> Упражнение A
Изложите в двух предложениях главное содержание текста о культуре и экономике наций.
> Упражнение B
Перепишите без изменений отрывок из текста о культуре и экономике наций от слов «Во-первых, язык. Язык» до слов «поведения и экономику.».

> Текст
========================================================================
Эта картина позволяет сформулировать практический закон конкурентной специализации наций, который коротко можно выразить так: есть зависимость между измеряемыми культурными характеристиками и расположенностью тех или иных наций и их экономик к инновациям, к распространению предпринимательской деятельности, к мобилизационным методам хозяйствования, к массовому стандартного производству или индивидуализированной сервисной деятельности, к долгосрочным инвестициям — то есть довольно многочисленным и важным экономическим характеристикам.
Почему культуры такие разные?
Факторов довольно много, но если говорить о сильно влияющих обстоятельствах, которые исследуются количественными методами, то можно свести их к трем основным.
Во-первых, язык. Язык — это вторая макрохарактеристика культуры, первая — религии. И если религии конституируют цивилизации, то язык во многом конституирует нацию. Еще в XIX веке великий немецкий ученый Вильгельм фон Гумбольдт предположил, что язык — это не средство коммуникации, как думают все, а способ мышления, который определяет поведение. В ХХ веке представления Гумбольдта превратились в гипотезу лингвистической относительности Сепира — Уорфа, и начались количественные исследования того, какие особенности языка влияют на те или иные характеристики поведения и экономику.
Например, обязательность употребления личного местоимения прямо коррелирует с индивидуализмом. Если в языке невозможно выкинуть из фразы личное местоимение, то в обществе, как правило, высокий уровень индивидуализма, значительно внимание к правам человека. Если же, как в русском, греческом или португальском, местоимение можно опустить, то четкой предрасположенности к индивидуализму нет. А индивидуализм — это фактор радикальных инноваций.
Очень тонкие и сложные исследования связаны с понятием дискурса в языке, с тем, как вообще устроена речь. Есть высококонтекстные языки и культуры, где многое не проговаривается, но предполагается, и низкоконтекстные, где к сказанному нечего добавить. Таков, например, английский язык — отсюда поведение, основанное на четко прописанной системе правил.
Устройство письменного языка тоже влияет на характеристики культуры и экономическое поведение. Например, бывает, что правила есть, но к каждому правилу много исключений. В русском языке именно так. Это не только свойство языка, но и трансляция отношения к институтам: «правила не абсолютны».
Второй фактор, который сильно воздействует на разнообразие культур, — климат и связанные с его особенностями методы агротехники, которые в течение долгих веков значительно влияли на жизнь общества. За последнее десятилетие по ряду косвенных признаков удалось восстановить картину изменения климата с 1500 года и стало возможно строить многочисленные графики, искать и проверять корреляции.
Выяснилось, например, что существует N-образная зависимость температуры и «маскулинности»/«феминности», то есть склонности к массовому стандартному производству или к сервисной деятельности и креативности. Если средние температуры очень высокие или очень низкие, то нации в этом климате, как правило, «феминные», а «маскулинные» нации образуются в гораздо более благоприятном климате. Можно даже понять почему: туда стекается большое количество разных этнических групп, возникает жесткая конкуренция, и напористость, стремление довести план до конца становится постоянным свойством.
========================================================================
> Исходные данные
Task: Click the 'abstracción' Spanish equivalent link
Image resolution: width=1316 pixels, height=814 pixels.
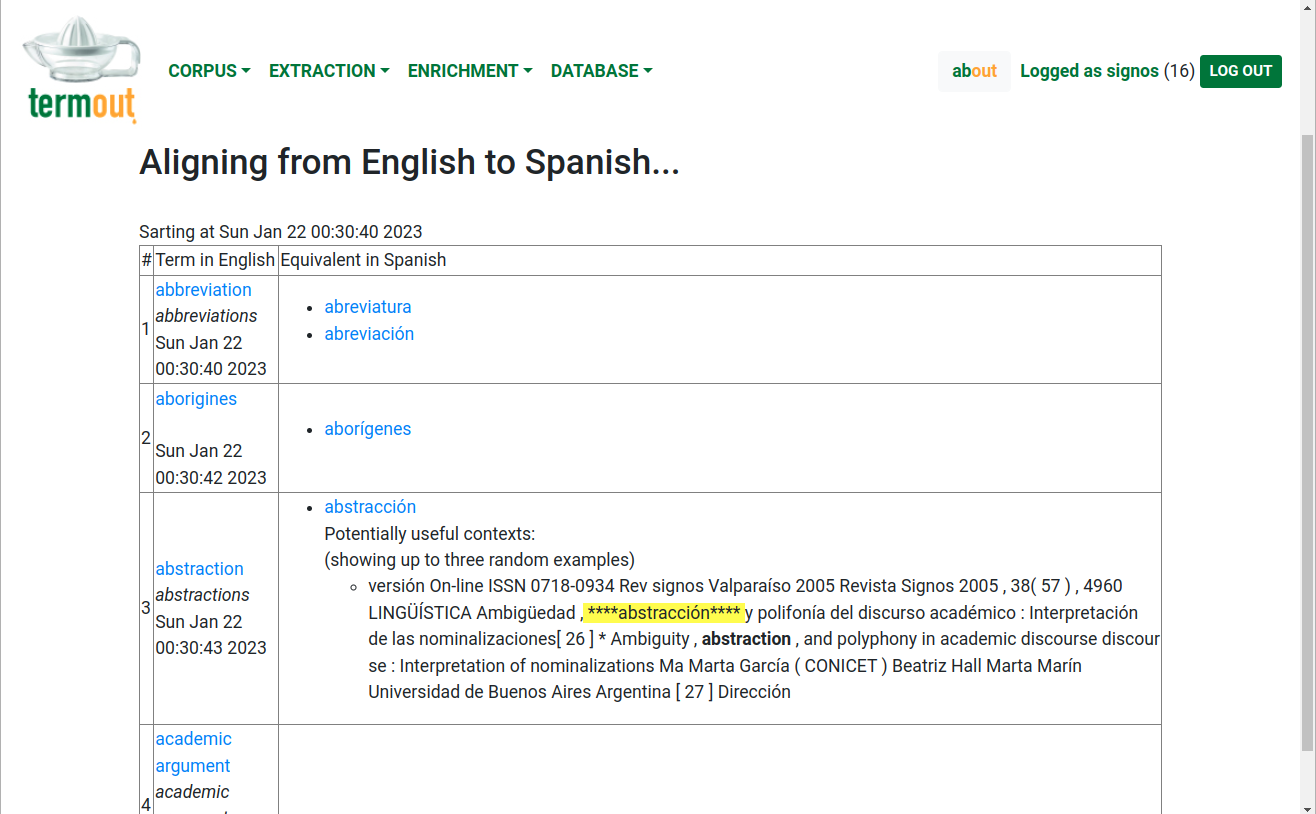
========================================================================
> Образец ответа A
Измеряемые культурные характеристики наций связаны с их расположенностью к инновациям, предпринимательству, массовому стандартному производству или сервисной деятельности и к долгосрочным инвестициям. Среди факторов, от которых зависят различия культур, рассматриваются язык (например, обязательность личного местоимения коррелирует с индивидуализмом) и климат, от средних температур которого зависит «маскулинность» или «феминность» наций.

> Образец ответа B
Во-первых, язык. Язык — это вторая макрохарактеристика культуры, первая — религии. И если религии конституируют цивилизации, то язык во многом конституирует нацию. Еще в XIX веке великий немецкий ученый Вильгельм фон Гумбольдт предположил, что язык — это не средство коммуникации, как думают все, а способ мышления, который определяет поведение. В ХХ веке представления Гумбольдта превратились в гипотезу лингвистической относительности Сепира — Уорфа, и начались количественные исследования того, какие особенности языка влияют на те или иные характеристики поведения и экономику.